Rosemary Stambaugh, widow of Del. Warren G. Stambaugh, announced yesterday that she will seek the Democratic nomination for his seat in the Virginia House of Delegates, setting up what is expected to be a heated race with civic activist Karen Darner. Darner announced her candidacy for the nomination over the weekend.
"Warren left an unfinished agenda I think needs to be completed," Stambaugh said yesterday, as she cited her husband's work on mental health, education and transportation and on behalf of the disabled.
Other potential Democratic candidates have bowed out, leaving Darner and Stambaugh to face each other in a Democratic Party caucus Dec. 5. The general election for the South Arlington seat is Jan. 8.

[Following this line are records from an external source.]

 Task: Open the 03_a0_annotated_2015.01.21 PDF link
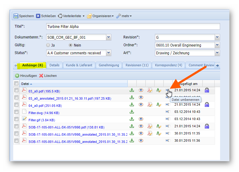click(x=69, y=98)
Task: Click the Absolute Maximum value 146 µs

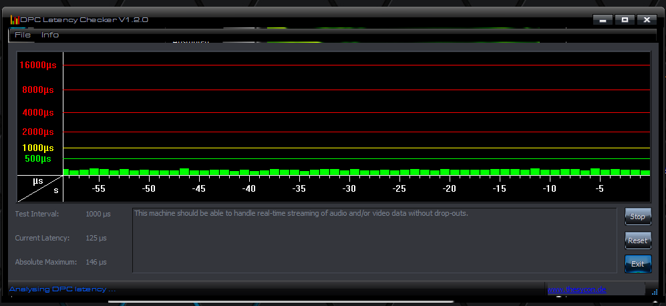Action: pos(98,262)
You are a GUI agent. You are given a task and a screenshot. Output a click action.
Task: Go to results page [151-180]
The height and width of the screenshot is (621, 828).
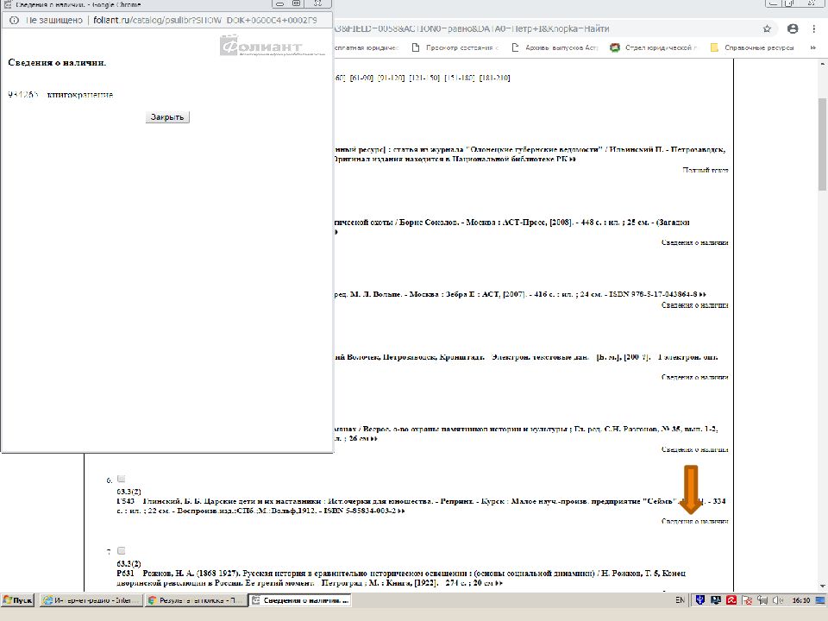pyautogui.click(x=461, y=78)
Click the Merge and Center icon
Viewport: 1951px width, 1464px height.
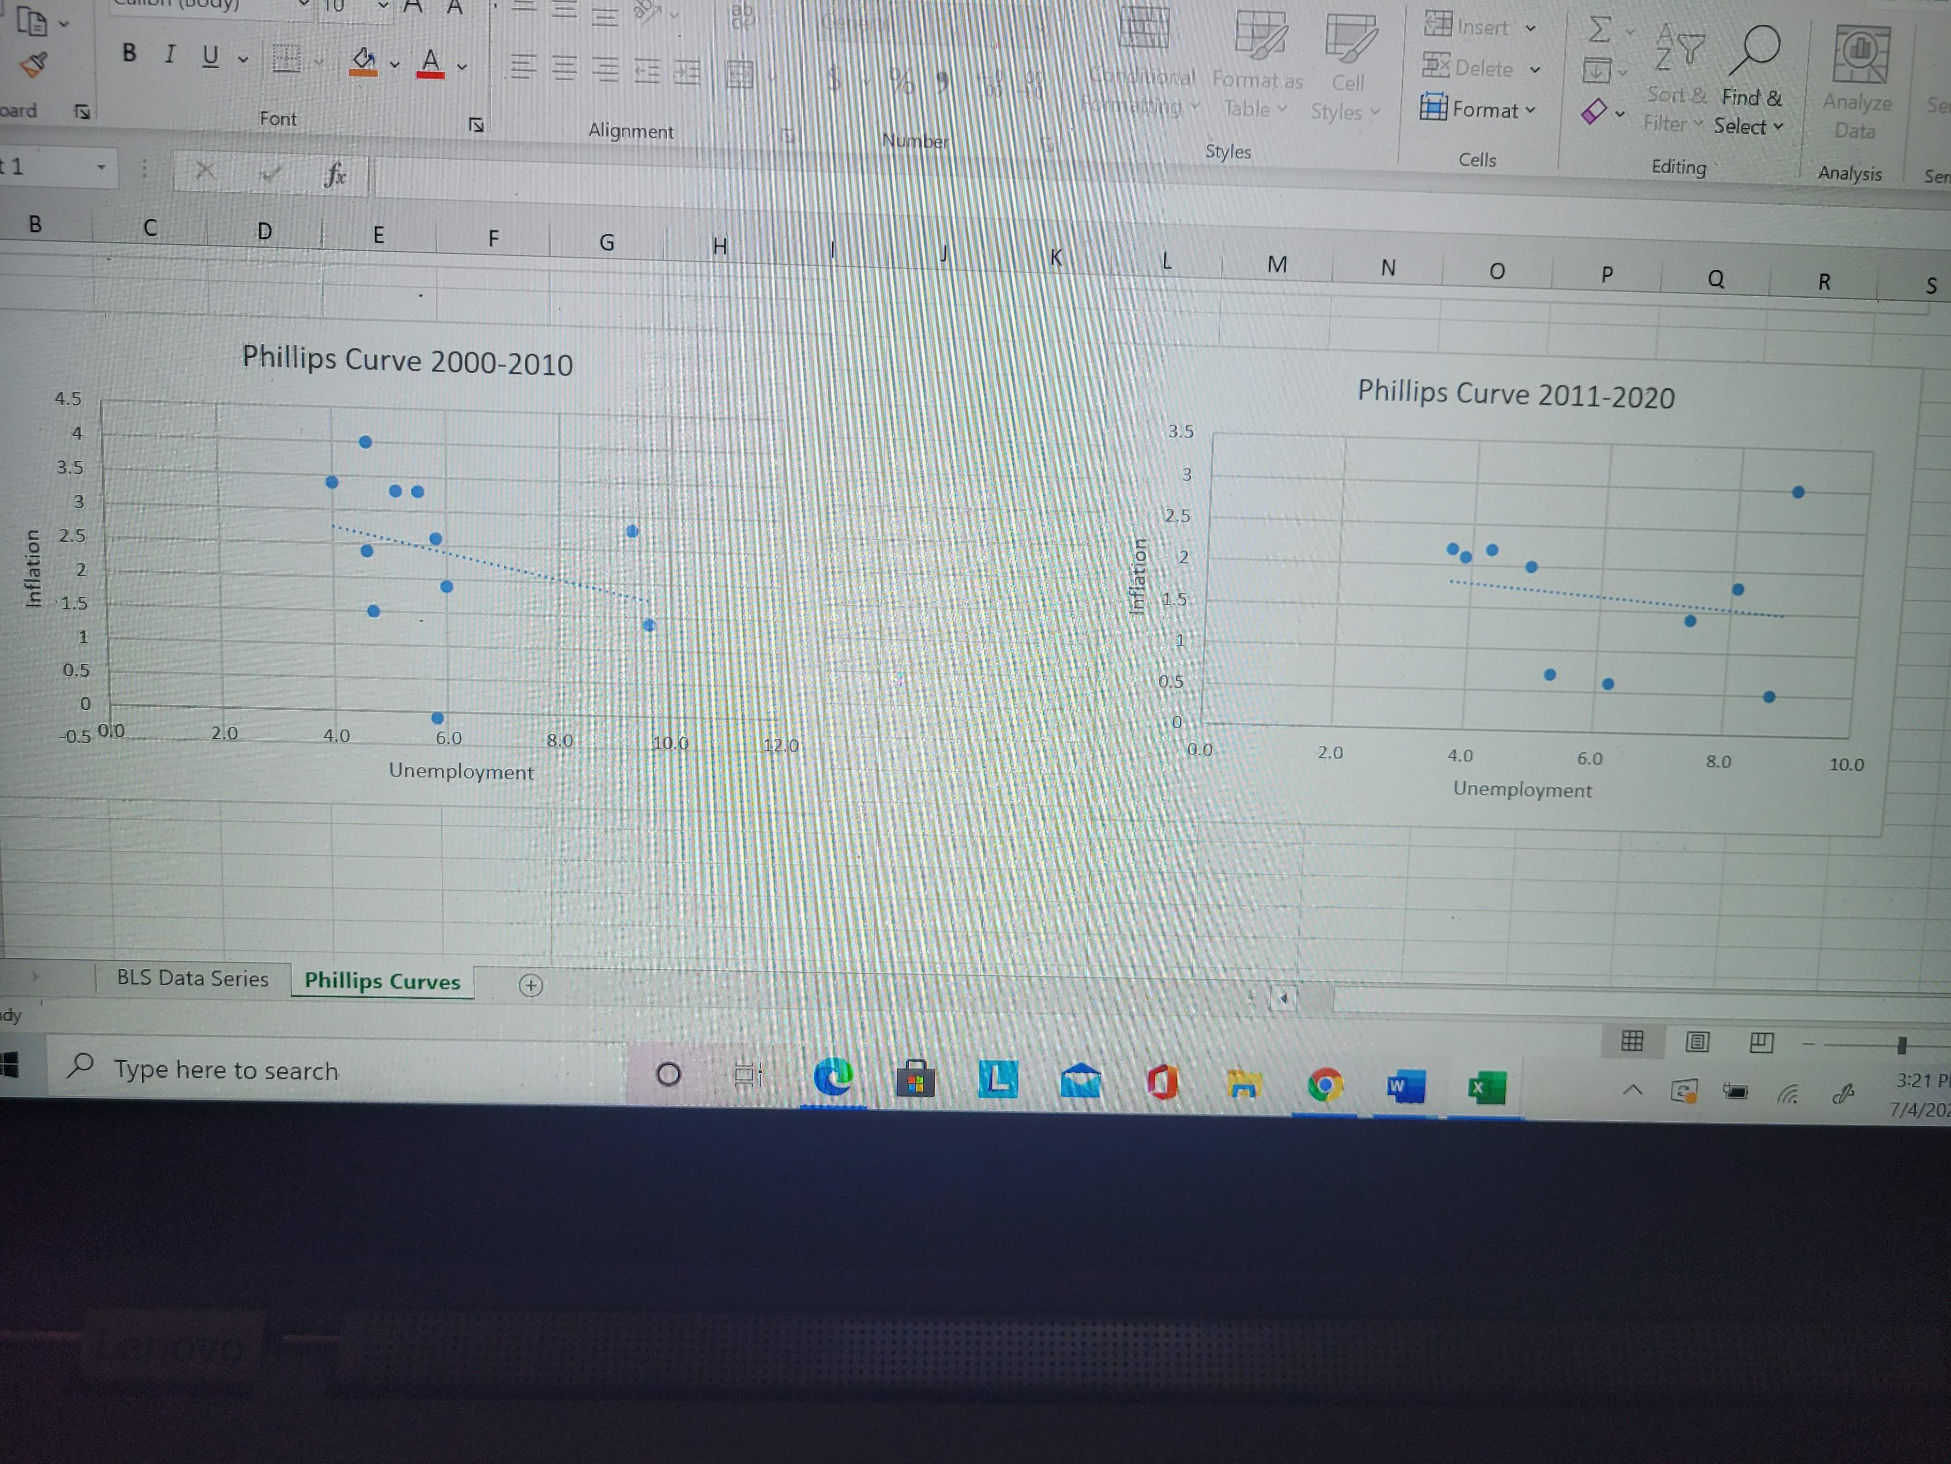tap(740, 75)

Darner, 45, a speech and hearing therapist for the Arlington schools, is a longtime member of Arlington's political establishment and a former Richmond legislative aide. She recently returned from two years in the Peace Corps.
Stambaugh, 44, is a former congressional staff director, federal employee and local political activist. For the last two years she has owned a business, Got It Maid Inc., a residential cleaning service.
She acknowledged she cannot match Darner's civic re'sume', saying her energies for many years were devoted to her job and two children, who are now grown. But, she said, "I'm a known quantity in Richmond."
As a senior staff assistant of the House Post Office and Civil Service Committee in 1979, Stambaugh also said she led an investigation into sexual harassment in the federal government, which resulted in federal guidelines on the problem.
Darner is a past president of the Mental Health Association of Northern Virginia and of the Arlington League of Women Voters. She is a former aide to state Sen. Edward M. Holland (D-Arlington).
"I've been involved in the community for a very long time, trying to make life better for Arlington residents," she said.
She said her experience in Richmond and as a lobbyist on behalf of causes such as mental health make her "highly qualified" for the post.
Candidates for the Republican nomination, Alice Tennies, a schools activist and critic of sex education, and J.D. Millar, the vice president of an international trading firm, will face each other in a party canvass Saturday.